Escancarou-se simultaneamente a incapacidade da nossa mídia em exercer a
sua função fiscalizadora. Aquele que foi chamado de Quarto Poder e hoje
se comporta como se fosse o undécimo, não conseguiu enxergar a
gigantesca ilegalidade que está sendo praticada consecutivamente há 18
anos. Nem se esforçou.
Ícones da inépcia
Três mil vetos presidenciais pendurados, sem solução, constituem uma
aberração institucional que não pode ser varrida para debaixo do tapete.
Se nossos repórteres políticos já não cobrem o Congresso, por que
continuam ser credenciados para esta missão?
É óbvio que há em Brasília profissionais conscientes, ansiosos para
exercer a vigilância sobre um poder que no passado foi o principal
aliado da imprensa na denúncia de abusos. Os porteiros das redações é
que desistiram do jornalismo de formiguinha, teimoso, tinhoso, anônimo e
eficaz.
Os editores querem aparecer, brilhar, produzir manchetes espetaculosas,
de preferência sopradas ou vazadas pelas autoridades ou arapongas. Não
têm tempo nem ânimo para estimular as novas gerações de repórteres a
meter a mão na papelada, devassar os “atos secretos” e driblar os
arrogantes assessores de imprensa a serviço do mau jornalismo.

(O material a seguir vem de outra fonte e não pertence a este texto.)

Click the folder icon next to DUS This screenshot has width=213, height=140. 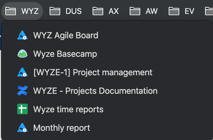pos(55,11)
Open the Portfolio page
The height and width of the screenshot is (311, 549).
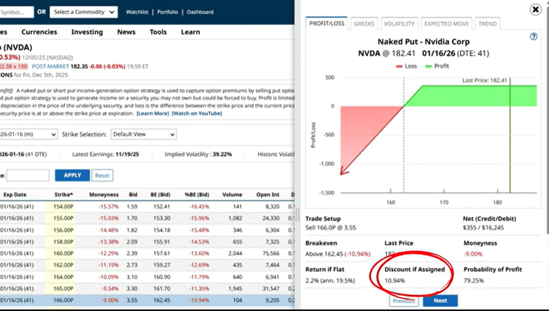click(168, 12)
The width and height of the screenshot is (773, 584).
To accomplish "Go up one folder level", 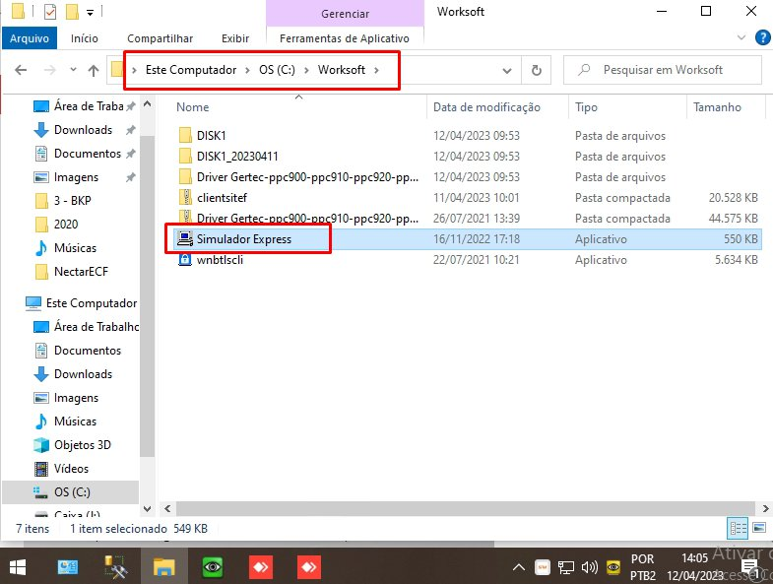I will coord(94,71).
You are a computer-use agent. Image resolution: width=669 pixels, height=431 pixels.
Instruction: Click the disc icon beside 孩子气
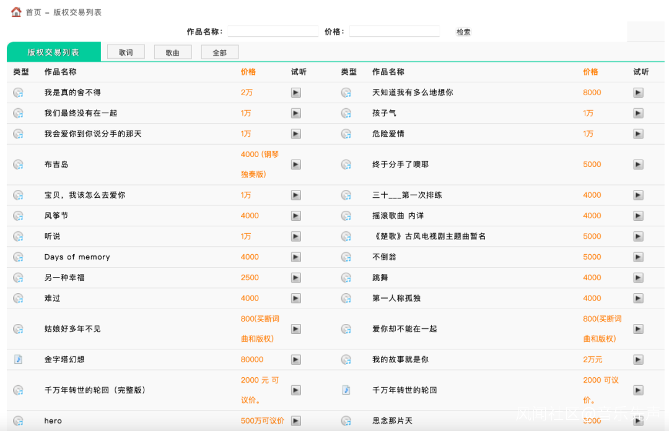(x=346, y=114)
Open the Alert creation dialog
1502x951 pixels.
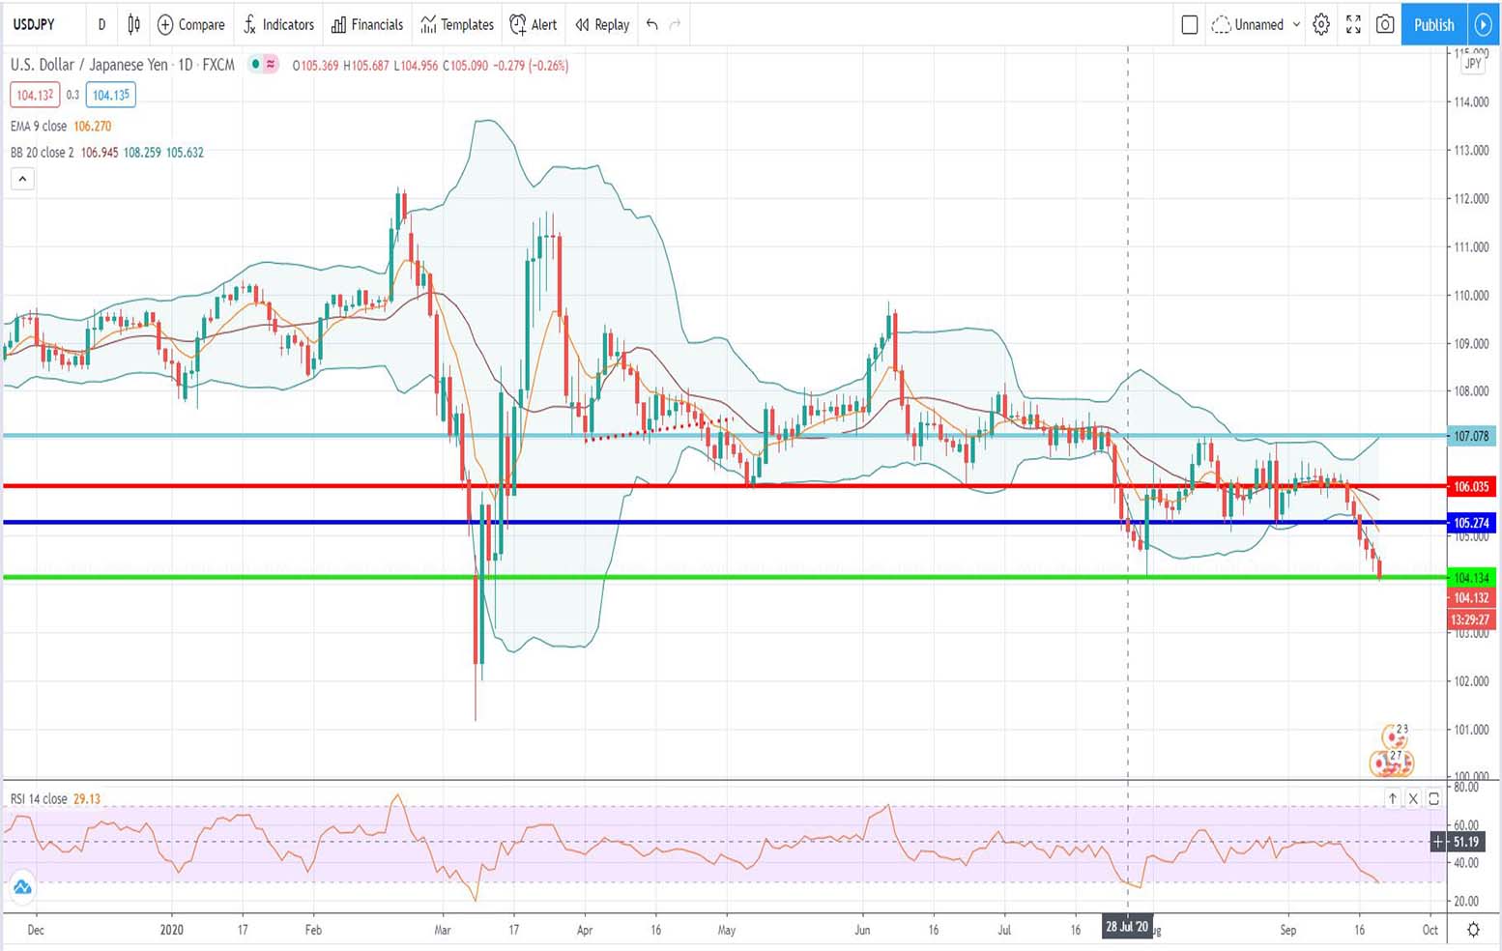point(534,24)
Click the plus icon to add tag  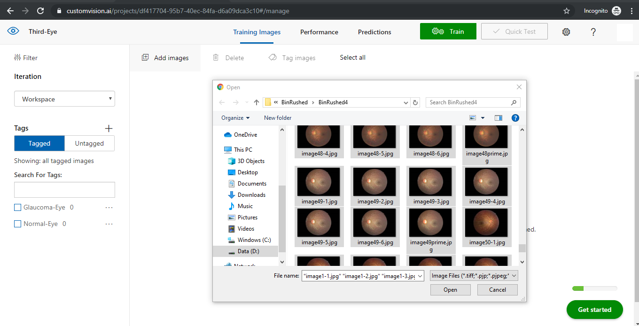pos(109,128)
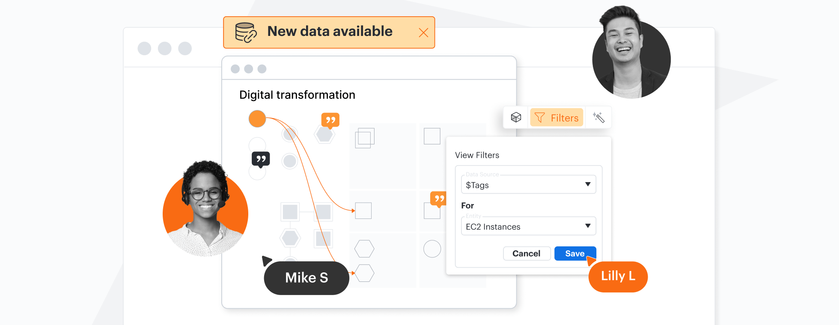Click the Cancel button
Image resolution: width=839 pixels, height=325 pixels.
click(527, 254)
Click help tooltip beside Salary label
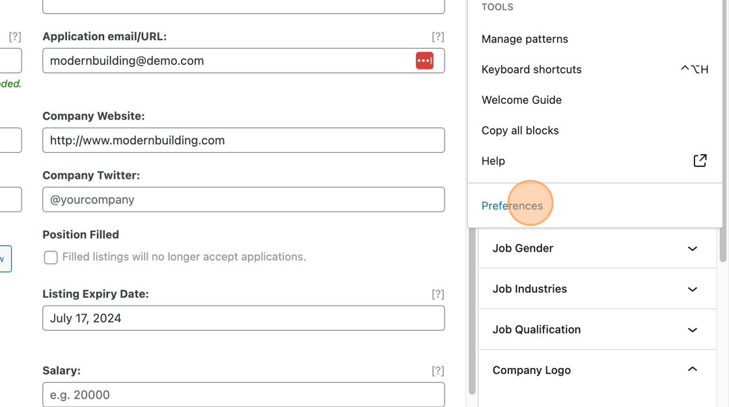This screenshot has height=407, width=729. click(x=438, y=371)
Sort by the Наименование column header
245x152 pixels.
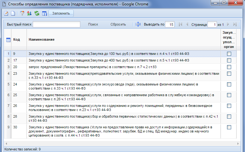(x=42, y=39)
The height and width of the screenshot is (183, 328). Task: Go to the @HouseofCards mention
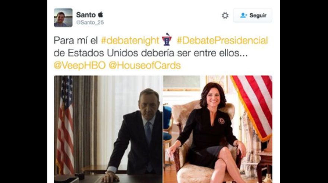pyautogui.click(x=145, y=65)
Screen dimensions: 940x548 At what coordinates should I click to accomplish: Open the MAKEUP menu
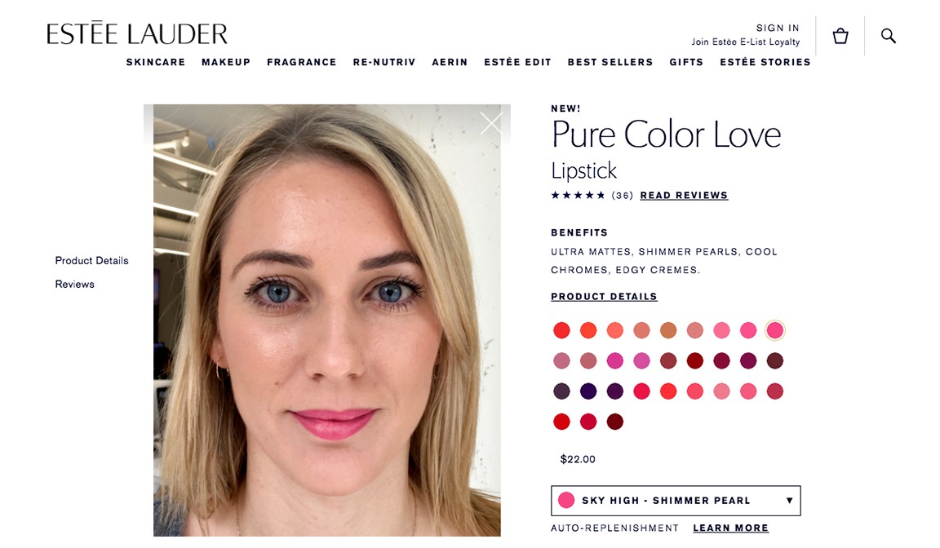(x=226, y=62)
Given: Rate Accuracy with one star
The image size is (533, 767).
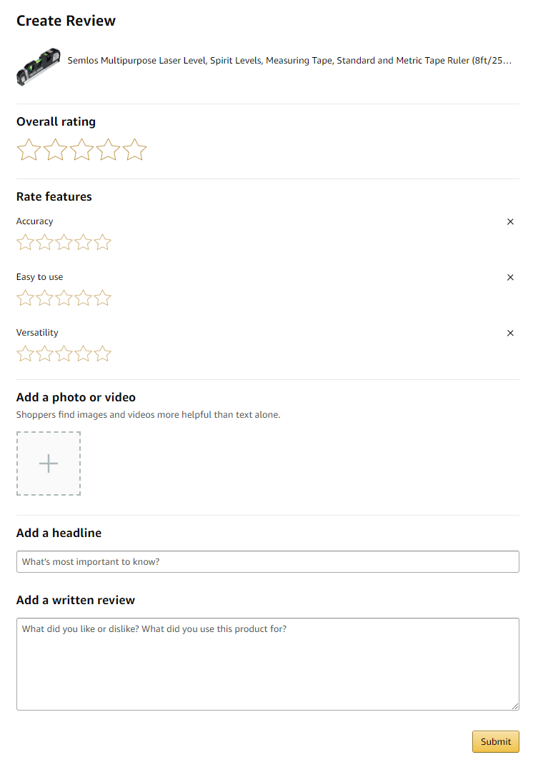Looking at the screenshot, I should pyautogui.click(x=26, y=242).
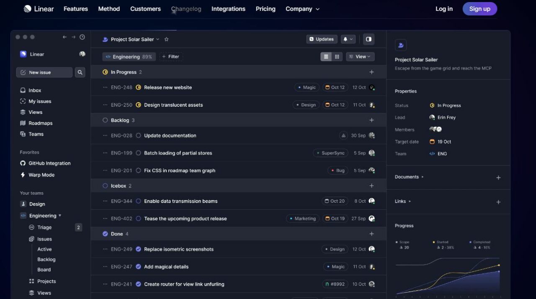Open the Pricing page

[265, 9]
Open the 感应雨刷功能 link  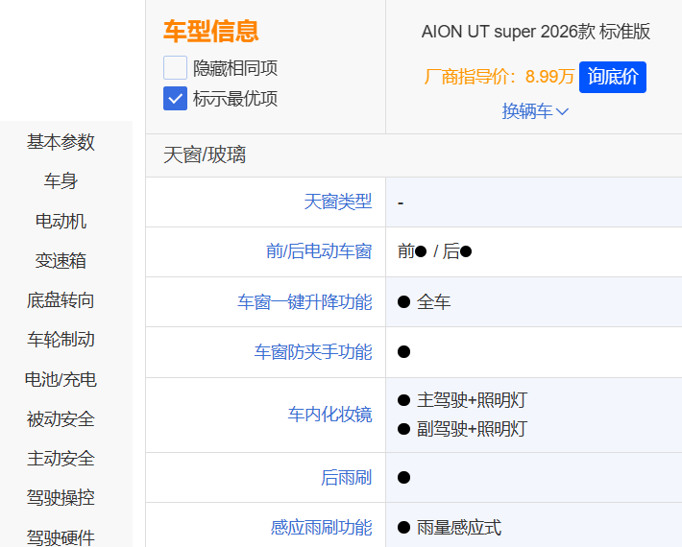(321, 528)
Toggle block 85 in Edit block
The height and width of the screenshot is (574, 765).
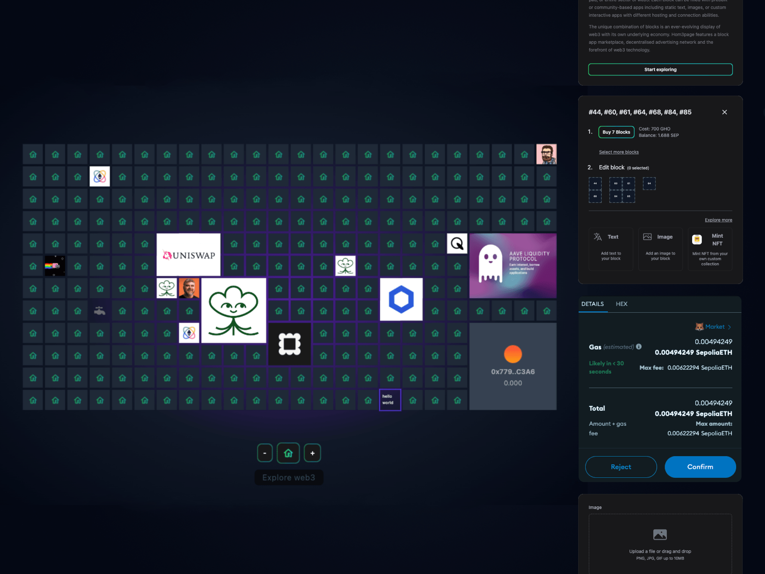coord(629,196)
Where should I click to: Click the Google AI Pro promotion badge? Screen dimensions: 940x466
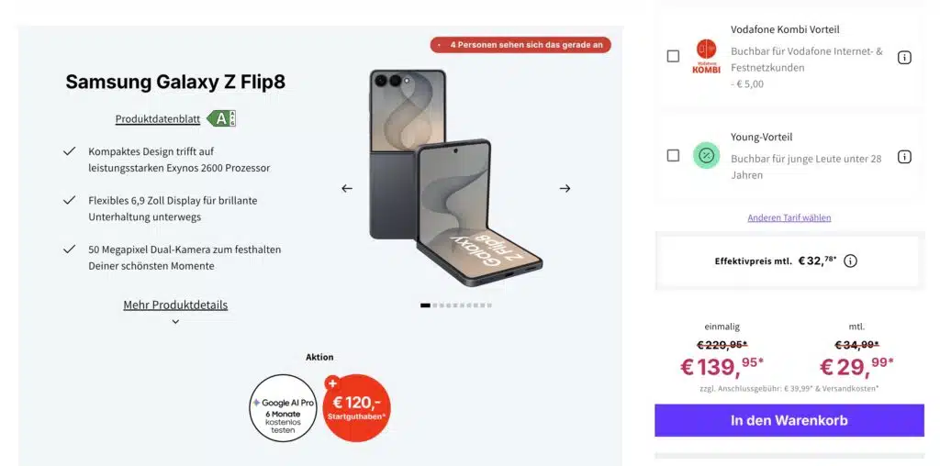click(283, 408)
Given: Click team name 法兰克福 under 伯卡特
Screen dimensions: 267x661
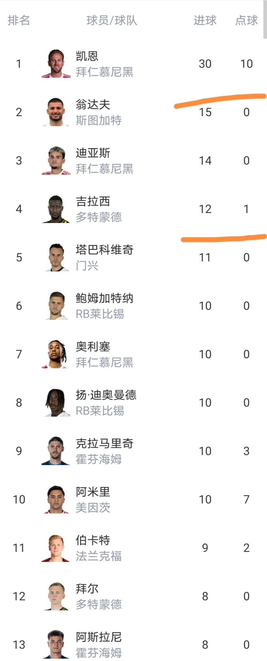Looking at the screenshot, I should (x=99, y=556).
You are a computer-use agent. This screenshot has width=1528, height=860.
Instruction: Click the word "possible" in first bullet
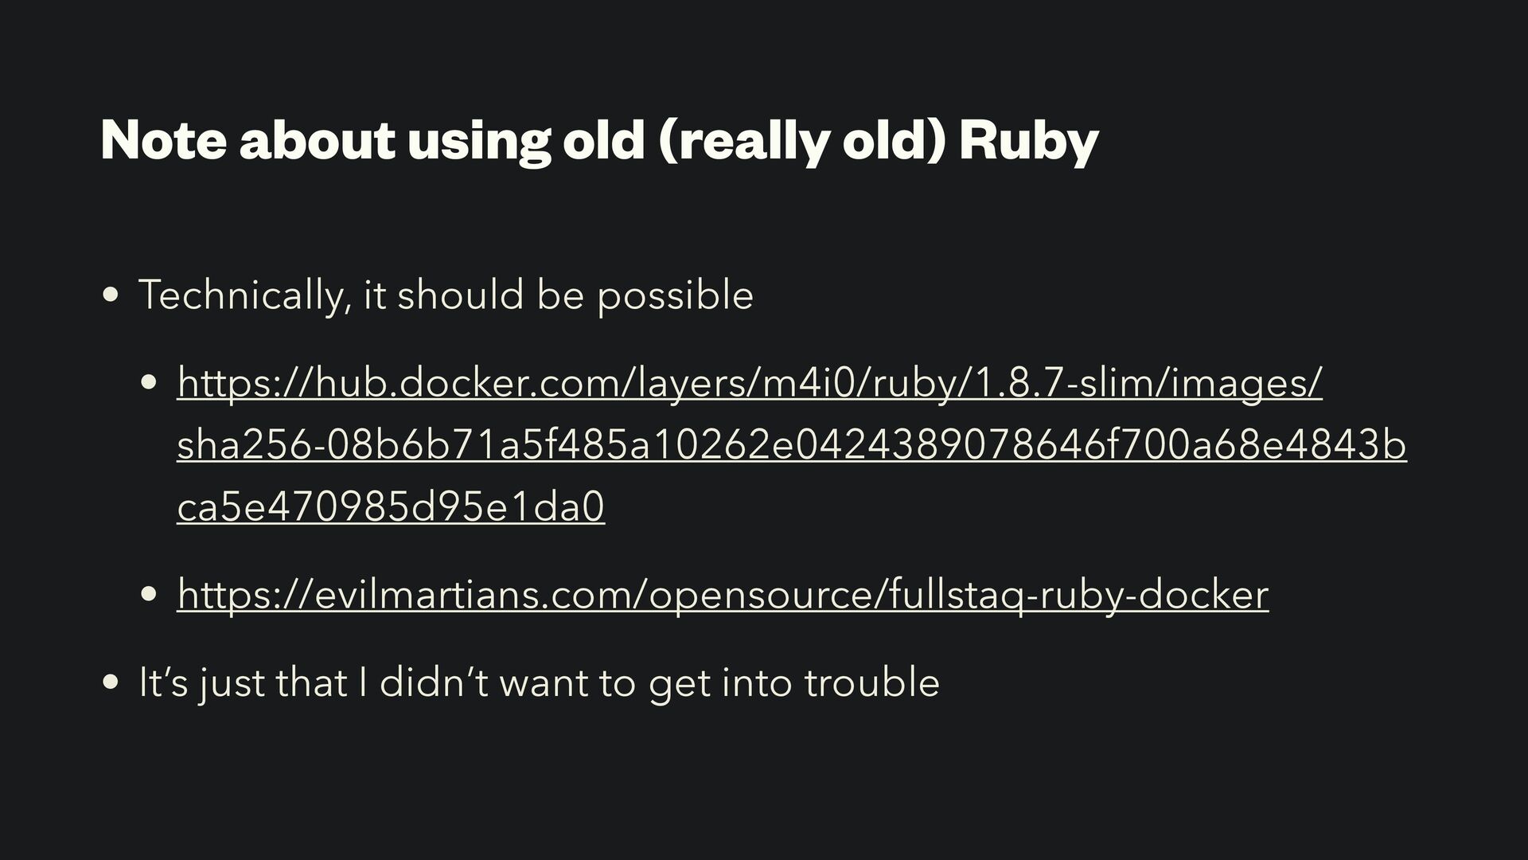tap(675, 295)
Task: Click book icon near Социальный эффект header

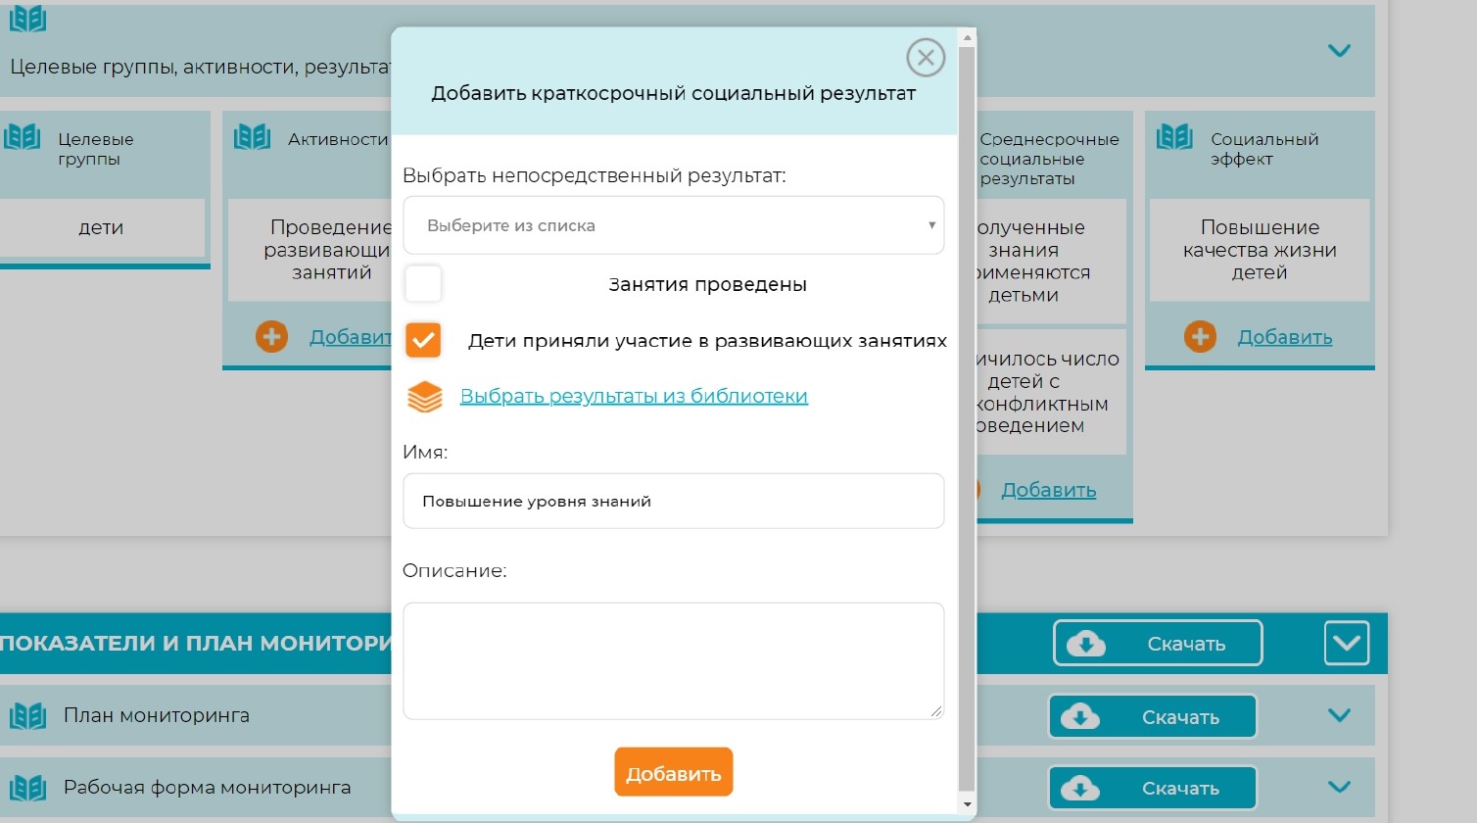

Não se cobrem as sessões, não se cobra assiduidade dos representantes do
povo, não se examinam os relatórios produzidos pela descomunal
burocracia a serviço das duas casas do Parlamento.
Os três mil vetos em suspenso são os ícones de um Legislativo inepto e
viciado. São também um atestado de uma imprensa desnorteada, desfibrada,
alheia ao seu compromisso de servir a sociedade e a democracia.